Representatives from fifty different churches nearly maxed out the 100 person capacity of small Grace Bible Church in Banks this past Saturday according to one of its leaders, Trace Thornberry. Grace was one of many locations at which Focus on the Family held a simulcast training seminar across the nation for its new small group campaign The Truth Project.

Keynote speaker, Del Tackett, asked those watching to pray about leading a small home group centered around a video-based curriculum not dissimilar from the format of the familiar British program Alpha. The Truth Project is about the fact that, “there is absolute truth and we need to get that out there” said Thornberry. The intended audience, however, is any Christian who may no longer hold, what Tackett called  “a Christian World View” of man, God and reality as he cited Barna’s study on the beliefs of “born again” Christians. The event’s insistence on the reality of absolute truth and conservative social roles with an apologetic flare could increase the gap between fundamentalist and liberal churches. “Many, I feel have a social gospel, few churches have vision to win the world and tell about Christ,” said seminar attendee Barbara Lighthizer of Portland Christian Center. In regard to restricting the purchase of the DVD curriculum to those who have completed the program, Lighthizer said, “They want to make sure it won’t be skewed, I think it will eventually be public.”

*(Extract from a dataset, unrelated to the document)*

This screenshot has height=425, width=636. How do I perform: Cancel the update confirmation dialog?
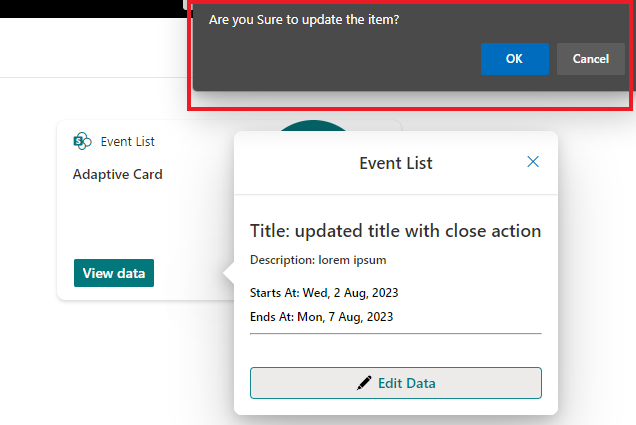point(590,59)
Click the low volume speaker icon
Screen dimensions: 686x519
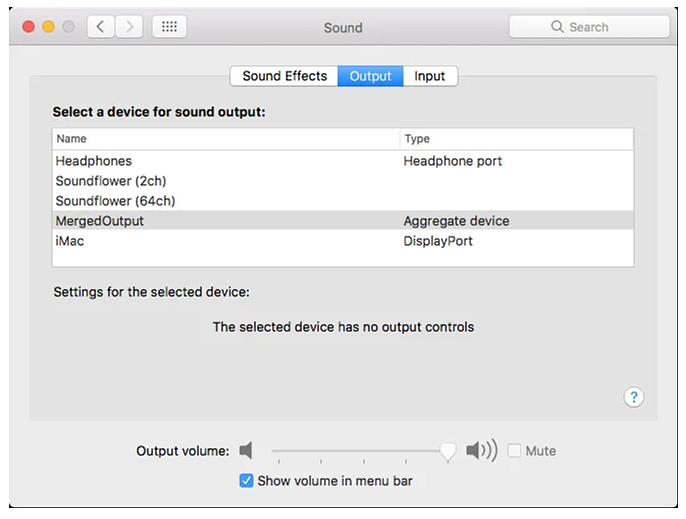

When asked if the churches in the Portland area have a truth problem, Thornberry commented, “I can’t speak for the churches around here, but the American Church has a problem.” Another attendee, Darrie Turner, missionary to Uganda, answered that “The Church reflects culture, not Christ. We’re concerned about the things our neighbors are concerned about, not what God is concerned about.” With the estimated average age of those in attendance to be around 40, Turner further commented, “given age segregation and the lack of [those in their] twenties and thirties even if 100% here led a small group, it would be limited in influence.”

While several churches in the greater Portland area also hosted the simulcast, leaders of Grace were surprised they were chosen as a site. Thornberry observed, “We were the only church on the west side that applied.” Thornberry was convinced of the value of the project by the teenage son of Wycliff missionary friends in the summer of 2007. “He didn’t just play the video, he had an energy about it.”